As the ambitions of RDF and XML have expanded to include things like the Semantic Web, the limitations of this lightweight schema language have become evident. Accordingly, a group set out to develop a more expressive schema language, DARPA Agent Markup Language (DAML). Although DAML is not a W3C initiative, several familiar faces from the W3C, including Tim Berners-Lee, participated in its development.

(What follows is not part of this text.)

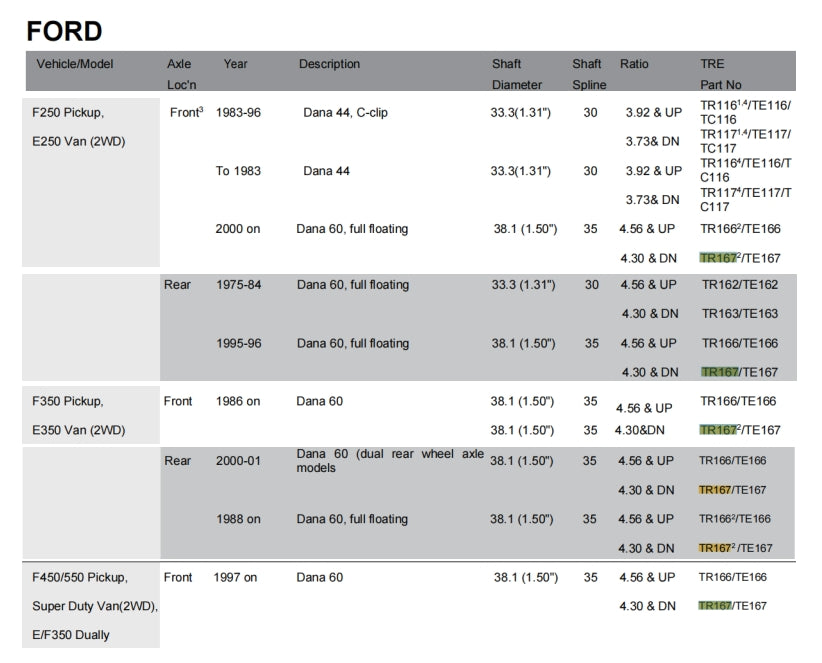Image resolution: width=822 pixels, height=663 pixels.
Task: Click part number TR162/TE162
Action: pyautogui.click(x=739, y=285)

This article series introduces DAML, including practical examples and basic design principles. This first article presents basic DAML concepts and constructs, explaining the most useful modeling tools DAML puts into the designer's hands. In the next article we shall take a more in-depth look, introducing more advanced features and outlining a few useful rules of thumb for designers. Keeping the concepts straight between RDF, RDFS and DAML+OIL can be difficult, so the third article will serve as a reference of constructs, describing each, and pointing to the relevant spec where each is defined.

Introducing DAML

RDF and provide a basic feature set for information modeling. RDF is very similar to a basic directed graph, which is a very well understood data structure in computer science. (Note that there are some important variations RDF makes on graph theory [RDFLG]). This simplicity serves RDF very well, making it a sort of assembly language on top of which almost every other information-modeling method can be overlaid. However, users have desired more from RDF and RDF Schema, including data types, a consistent expression for enumerations, and other facilities. Logicians, some of whom see RDF as a possible tool for developing long-promised practical AI systems, have bemoaned the rather thin set of facilities provided by RDF.

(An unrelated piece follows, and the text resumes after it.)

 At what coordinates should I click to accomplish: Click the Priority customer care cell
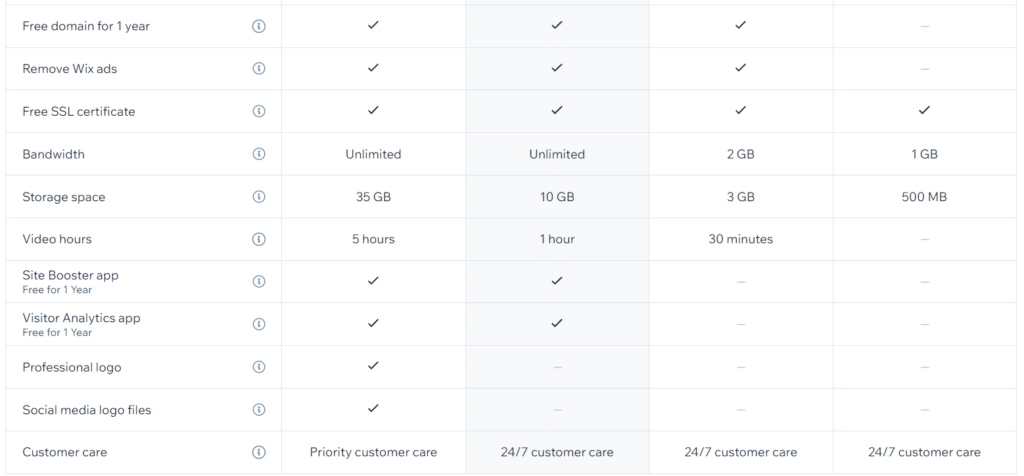[x=373, y=452]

In response the DARPA Agent Markup Language (DAML) [DAMLHOME] sprang from a U.S. government-sponsored effort in August 2000, which released DAML-ONT, a simple language for expressing more sophisticated RDF class definitions than permitted by RDFS. The DAML group soon pooled efforts with the Ontology Inference Layer (OIL) [OILHOME], another effort providing more sophisticated classification, using constructs from frame-based AI. The result of these efforts is DAML+OIL, a language for expressing far more sophisticated classifications and properties of resources than RDFS. The most recent release was March 2001 [DAMLOIL], which also adds facilities for data typing based on the type definitions provided in the W3C XML Schema Definition Language (XSDL).

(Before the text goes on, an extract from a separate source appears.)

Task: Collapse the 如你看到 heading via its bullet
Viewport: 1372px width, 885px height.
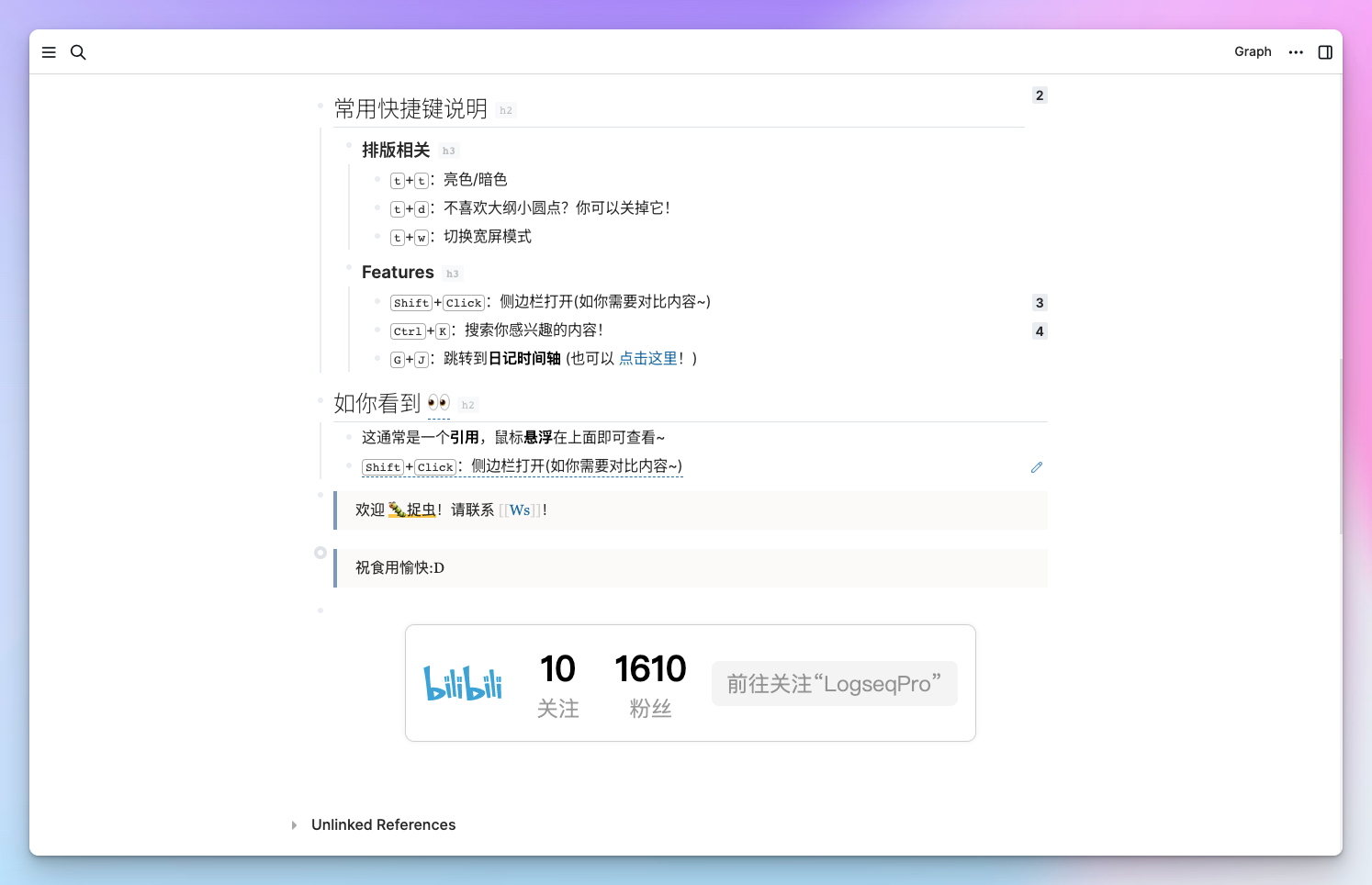Action: pyautogui.click(x=320, y=402)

And the W3C itself is getting into the act. This DAML+OIL specification and its relationship to RDF and RDFS are also available as a series of W3C notes [DAMLOILNOTES], which are used as the base specifications in this article and the following parts. Furthermore, the newly commissioned Web Ontology (WebONT) Working Group ([WEBONT]) has taken on the task of producing an ontology language, with DAML+OIL as its basis.

Readers of these articles are expected to be familiar with RDF and RDF Schema. See [RDFINTRO] and [RDFTUT] to gain some of this background.

More Facilities for Properties

Let's dive right in by looking at some examples of how DAML+OIL might be used in practice. We'll use an imaginary online sports store, Super Sports Inc. as an example.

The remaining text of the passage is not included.